Data quality problem

Seismic artifacts can cause a false AVO anomaly. Unfavorable acquisition conditions can lead to data problems, which can be seen in El Mansoura area, such as weak/no signal at the Near-offsets, due to the limited data fold, noisy Far-offset, or weak/no reflection for some deeper formations. Some problems are processing related, such as the Far-offset high amplitude and low frequency by NMO, residual move-out, and offset dependent amplitude scaling and poor application of data muting.

Rock property

During the AVO application in the study area, find the chance of success is generally higher in the clastic sand/shale environment, rather than carbonate the environment. Modeling found the high amplitude is more likely, a lithology indictor than the fluid indictor in limestone environment.

Conclusions

The weak seismic coverage has been affected on the seismic amplitude anomaly reliability, structure geometry and the AVO response with offset. So, the analysis of the CDP gathers on different angles, verification of the AVO response can help in evaluate the potentiality of the prospects and determine the response of the seismic amplitude variation with the offset. The AVO analysis and pre-stack modeling allow the interpreter to: (1) Understanding the seismic signature, due to the wave propagation. (2) Defining the reservoir rock physical properties. (3) Integrating seismic, well logs, lab testing and VSP information, to verify the reservoir conditions.
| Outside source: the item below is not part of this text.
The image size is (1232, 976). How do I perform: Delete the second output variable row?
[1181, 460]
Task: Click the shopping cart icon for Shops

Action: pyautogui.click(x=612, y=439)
Pre-stack modeling is effective to:

(a) Examining the seismic response, due to lithology’s physical properties, such as porosity, fluid content and reservoir and pay thickness. (c) Substituting the pore fluid and modeling the seismic response. (d) Varying the reservoir properties and model the seismic response. (e) Exploring the uniqueness of possible seismic interpretation. (f) Evaluating the exploration potential and recognizing the exploration risk. (g) Processing the synthetic gather, to extract attributes to understand, which may be useful.